Oil was found in commercial quantities in Uganda in 2006.
But activities that should lead to delivery of crude oil into a local refinery as well as export tankers have dragged. It is expected, however, that final investment decision will be made on the development plan for the entire Albert basin by the 4th quarter of 2017. First oil, then, would be expected by early 2021, as a 1,444km pipeline will have to be constructed, 500 wells are estimated to be drilled in the next 3-5 years, two central processing facilities will be installed and maintained, in-field (feeder) pipelines will be constructed, there will be oilfield crude storage tanks/facilities, waste management and treatment and logistical services.
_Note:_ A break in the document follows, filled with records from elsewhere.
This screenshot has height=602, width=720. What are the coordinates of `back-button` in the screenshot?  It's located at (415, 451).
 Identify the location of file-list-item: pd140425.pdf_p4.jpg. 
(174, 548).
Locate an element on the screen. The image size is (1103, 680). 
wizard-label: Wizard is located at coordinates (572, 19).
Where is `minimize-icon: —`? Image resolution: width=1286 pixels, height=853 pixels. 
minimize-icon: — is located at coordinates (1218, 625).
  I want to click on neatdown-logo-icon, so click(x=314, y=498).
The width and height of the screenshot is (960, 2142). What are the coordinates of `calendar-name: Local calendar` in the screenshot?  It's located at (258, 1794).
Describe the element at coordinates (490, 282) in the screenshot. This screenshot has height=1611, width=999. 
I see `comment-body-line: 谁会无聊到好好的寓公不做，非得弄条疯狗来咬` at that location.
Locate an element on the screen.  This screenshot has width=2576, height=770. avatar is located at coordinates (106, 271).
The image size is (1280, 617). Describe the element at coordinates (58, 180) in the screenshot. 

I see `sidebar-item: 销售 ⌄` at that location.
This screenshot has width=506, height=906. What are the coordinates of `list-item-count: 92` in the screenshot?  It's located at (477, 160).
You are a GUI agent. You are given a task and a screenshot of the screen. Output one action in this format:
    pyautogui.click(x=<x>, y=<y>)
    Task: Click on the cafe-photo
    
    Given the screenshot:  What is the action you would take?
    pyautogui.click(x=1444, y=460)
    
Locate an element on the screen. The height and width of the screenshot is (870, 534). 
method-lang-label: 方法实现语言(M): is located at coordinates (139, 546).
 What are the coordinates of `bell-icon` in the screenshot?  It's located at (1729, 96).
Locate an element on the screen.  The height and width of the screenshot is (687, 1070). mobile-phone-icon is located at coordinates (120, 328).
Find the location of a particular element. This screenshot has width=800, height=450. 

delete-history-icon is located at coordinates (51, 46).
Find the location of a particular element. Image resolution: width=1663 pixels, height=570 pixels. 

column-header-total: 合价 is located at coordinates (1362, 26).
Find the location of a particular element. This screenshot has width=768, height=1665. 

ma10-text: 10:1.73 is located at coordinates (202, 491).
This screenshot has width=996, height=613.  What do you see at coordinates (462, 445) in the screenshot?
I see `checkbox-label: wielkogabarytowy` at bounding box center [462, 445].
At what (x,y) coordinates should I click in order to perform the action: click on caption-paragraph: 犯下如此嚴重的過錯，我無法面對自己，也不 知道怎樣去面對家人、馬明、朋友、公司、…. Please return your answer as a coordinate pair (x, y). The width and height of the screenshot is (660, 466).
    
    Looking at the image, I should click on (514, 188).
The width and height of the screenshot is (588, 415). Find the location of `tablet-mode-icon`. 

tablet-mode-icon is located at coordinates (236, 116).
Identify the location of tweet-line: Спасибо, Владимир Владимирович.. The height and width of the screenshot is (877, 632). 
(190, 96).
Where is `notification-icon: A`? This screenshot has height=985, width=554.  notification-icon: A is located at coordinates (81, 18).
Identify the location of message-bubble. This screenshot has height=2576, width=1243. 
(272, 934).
“The country is in transition from the exploration to commercial phase of oil and gas development”, said Edwin Mucai, head of corporate and business banking at Stanbic Bank Uganda, which led the sponsorship of the conference. “To be relevant and competitive in the next phase of Uganda’s upstream development, local companies must take a long term view towards investments and plan a lot more strategically,”
Things have happened faster in the area of government policy, legislation and fostering of an enabling environment in the last three years than they have been in the seven years before them. The Petroleum (Exploration, Development and Production) Act and Petroleum (Refining, Conversion, Transmission and
Midstream Storage) Act were passed in 2013. The Public Finance Management (Amendment) Act, which handles petroleum revenue management, was passed in 2015. Regulations on operations, Health, Safety and Environment (HSE), National Content, Metering and Midstream storage were all promulgated between 2015 and 2016.
After more than five years of hand wringing over issues such as recoverable reserves and production
allowable, the government finally issued production licenses for nine oil fields in the Albertine Graben, Uganda’s only prospective basin. The government has also set up and operationalised the Ugandan National Oil Company, the Petroleum Authority of Uganda and Directorate of Petroleum.
Kasita told the conference that National Local Content regulations are firmly in place in Uganda and embedded within the Oil and Gas Policy, in the Production Sharing Agreements. “They are also in the up-stream and mid-stream laws that require oil firms to employ Ugandans and have ring-fenced certain activities for local service companies,” he explained.
121 exploration and appraisal wells have been drilled in the Albertine Graben to date, including 39 exploration wells and 82 appraisal wells.106 wells encountered Hydrocarbons.